Esteban Mendez Vargas - Bird Guide
Esteban Mendez Vargas generally does guided bird tours in the Monteverde area but will also do the Guanacaste region if the tour is at least two days of guiding. His email is firstname.lastname@example.org . He has his own website at http://www.estebandailyguidedtours.com/
Patrick O'Donnell - Bird Guide
Patrick is the author of the "Costa Rica Living and Birding" blog. He also does birding tours around the central mountains and foothills near San Jose and in Carara National Park. His favorite patch of ground is the bird-rich Braulio Carrillo National Park, but he also does tours for high-elevation endemics as well lowland Pacific birding at Carara. Patrick originally hails from New York, but now lives near San Jose. It's easy to get to know Pat since his birding blog is updated frequently and is well worth a visit even if you're just mildly interested in birding Costa Rica. Patrick can be reached at his birding blog web site at http://birdingcraft.com/wordpress/costa-rica-birding-tours/
Abraham Gallo - Bird Guide
Abraham is stationed exclusively at the Bosque del Rio Tigre Lodge in the Osa Peninsula. With Abraham guiding, this birding lodge experience may give birders the possibility of several hard-to-see birds like Turquoise and Yellow-billed Cotinga sometimes within walking distance of the lodge. I have also seen Little Tinamou and Black-faced Antthrush by merely looking over the lodge balcony on the second floor. Black-cheeked Ant-Tanager sometimes come to the fruit feeders, and Marbled Wood-Quail call from most of the trails. Abraham can lead specific types of day trips for specialty birds in found in the Osa Peninsula. Abraham's easy demeanor makes birding with him a pleasure.

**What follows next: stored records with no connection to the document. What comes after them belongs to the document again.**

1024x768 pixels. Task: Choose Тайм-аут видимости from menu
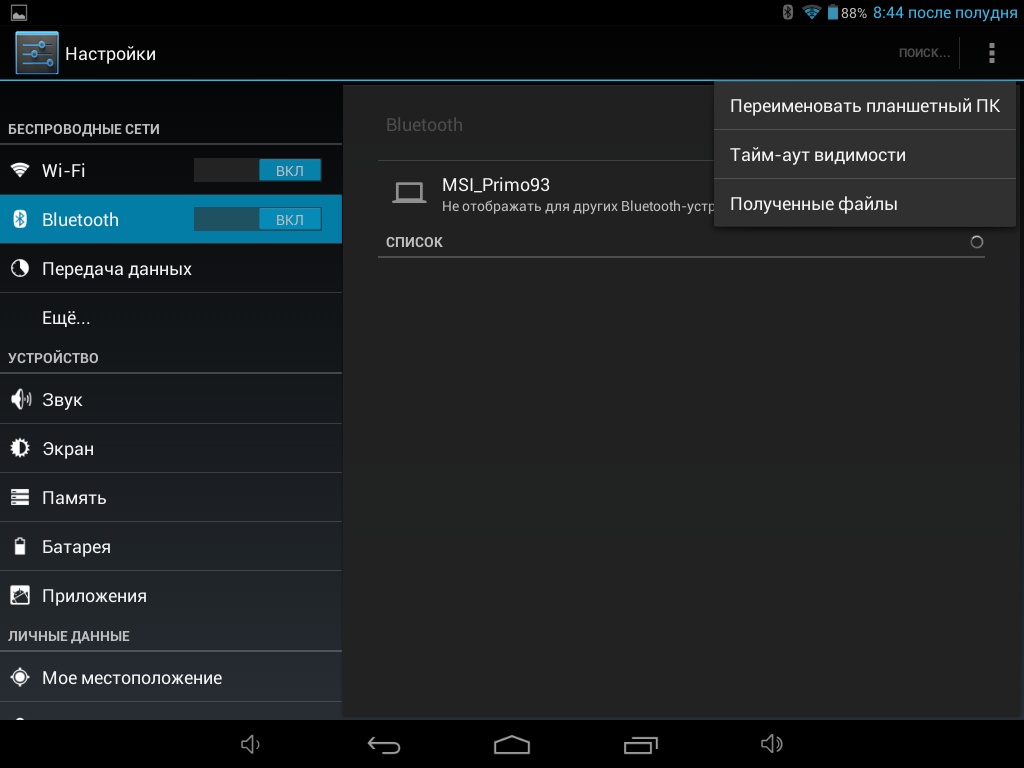tap(864, 155)
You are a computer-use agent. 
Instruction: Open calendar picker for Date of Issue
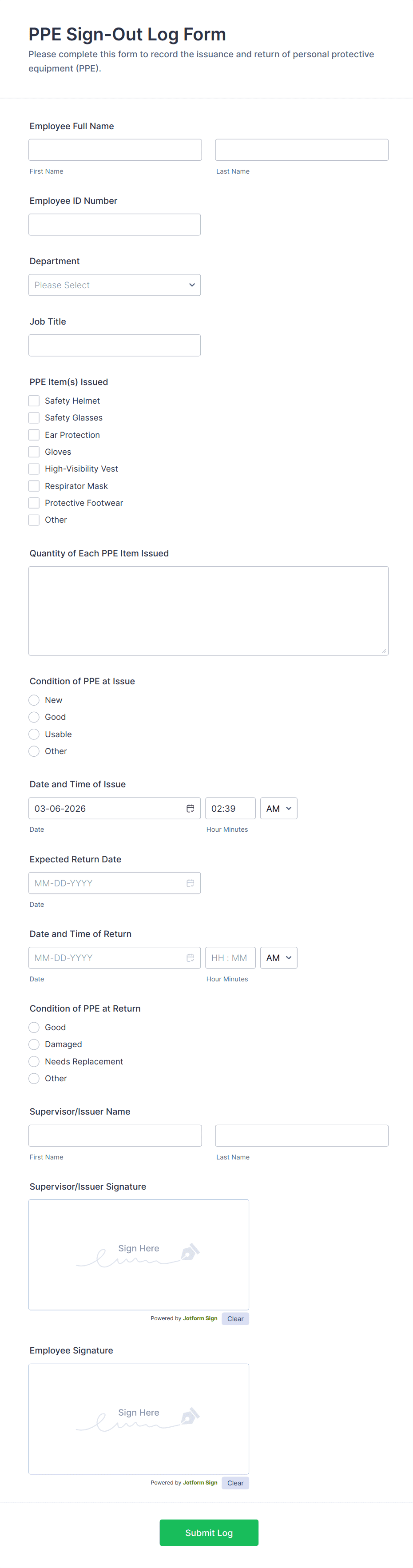[190, 808]
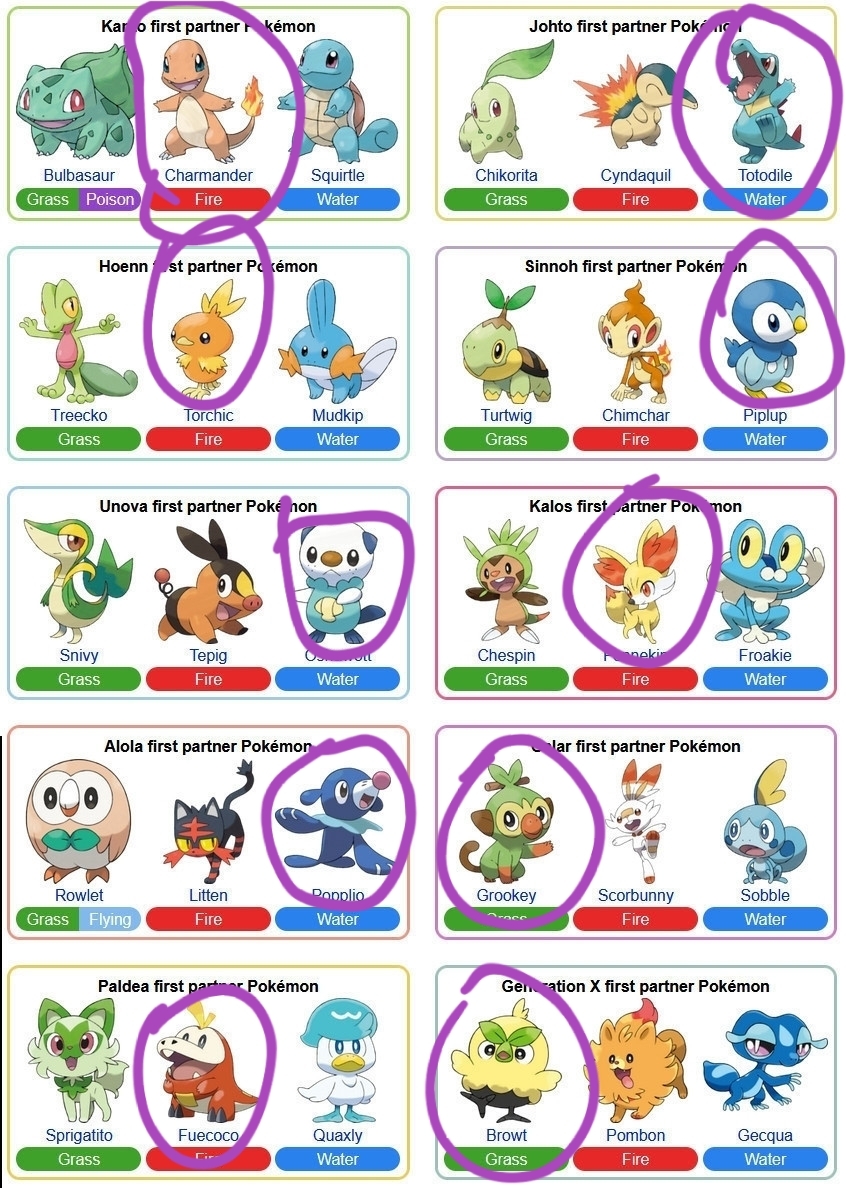Click the Grass badge under Sprigatito
Screen dimensions: 846x1188
point(79,1159)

Abraham Gallo - Osa Peninsula
Steven Easley - Costa Rica Gateway
Guided Group Birding Tours
Several Costa Rican, Canadian, European, and American birding tour companies offer trips to Costa Rica. They are generally first rate. Because of Costa Rica's infrastructure, tourism capabilities, and birding guides, Costa Rica is an easy and well-known destination for birders. Museums and other organizations also tap into this market. The Costa Ricans themselves have set up very strong competition to American and British tour companies for birding and natural history tours. They are capable of doing this in ways other Central American countries cannot. Costa Ricans have extremely capable bird guides, a strong tourist infrastructure, a good fleet of vehicles, and a very good understanding of the needs of travelers.

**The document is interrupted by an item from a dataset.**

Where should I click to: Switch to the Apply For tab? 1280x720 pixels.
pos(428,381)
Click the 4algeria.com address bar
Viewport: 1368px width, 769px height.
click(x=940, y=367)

Birding Tour Guide, Steven Easley
Steven is currently running his own tour company called Easley Birding between May and November. In the months of December - April, Steven continues to lead tours for the company, Costa Rica Gateway.

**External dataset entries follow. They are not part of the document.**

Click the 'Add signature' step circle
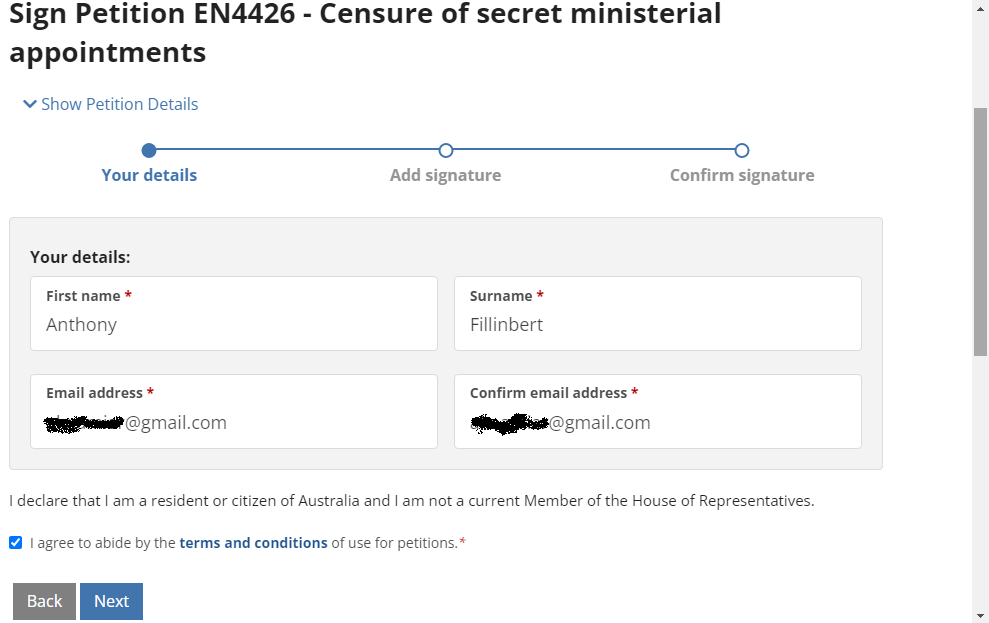This screenshot has height=623, width=989. 446,151
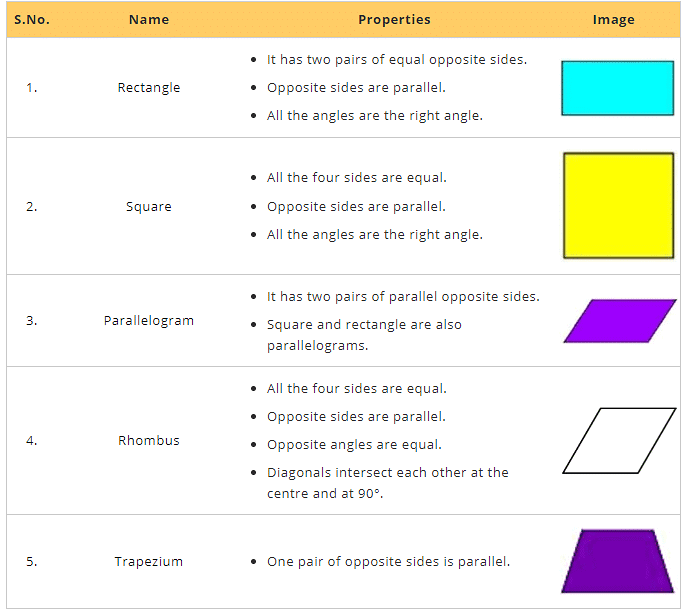691x611 pixels.
Task: Click the Image column header
Action: (613, 19)
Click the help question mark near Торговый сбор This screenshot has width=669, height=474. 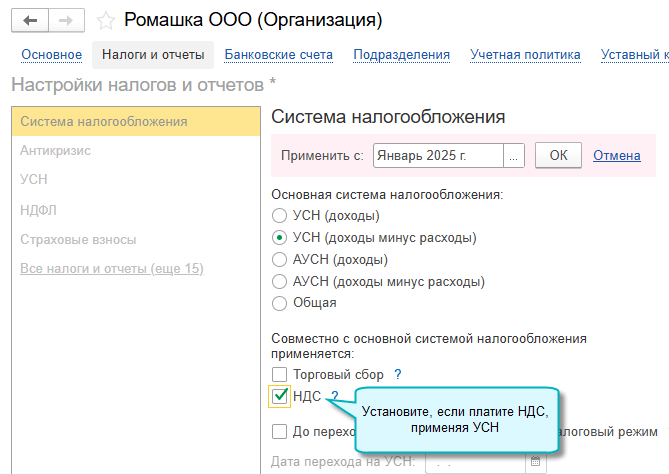coord(397,374)
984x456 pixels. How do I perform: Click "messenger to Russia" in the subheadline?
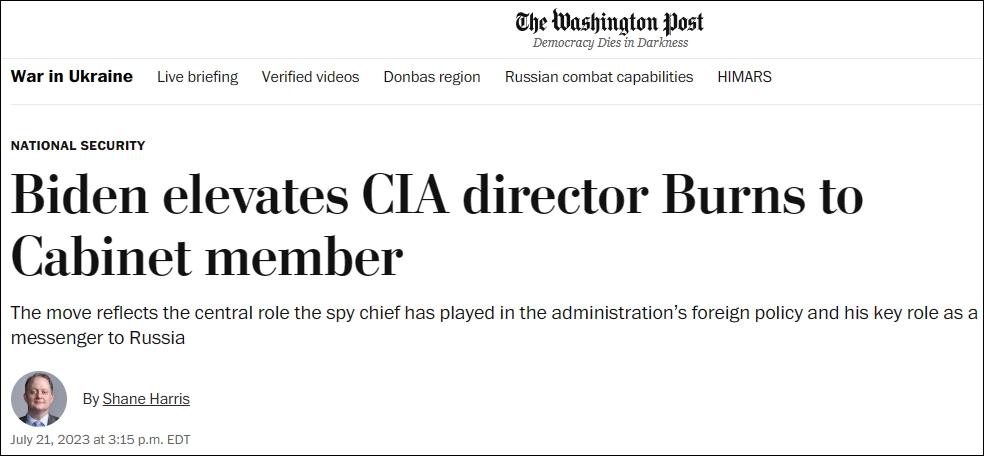click(98, 338)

If one has a target bird list or is looking for a specialized bird tour, Costa Rica Gateway is a company that is known for its guide services in this regard. This company is tailored for putting together customized tours for groups or providing services on a daily basis where birders are seeking help with specific birds or specific locations. I have used their guides and consider them some of the best qualified guides I have seen in any country. They are a good company to use when ready-made clients are available through non-profit organizations, small private groups, museums and Audubon chapters.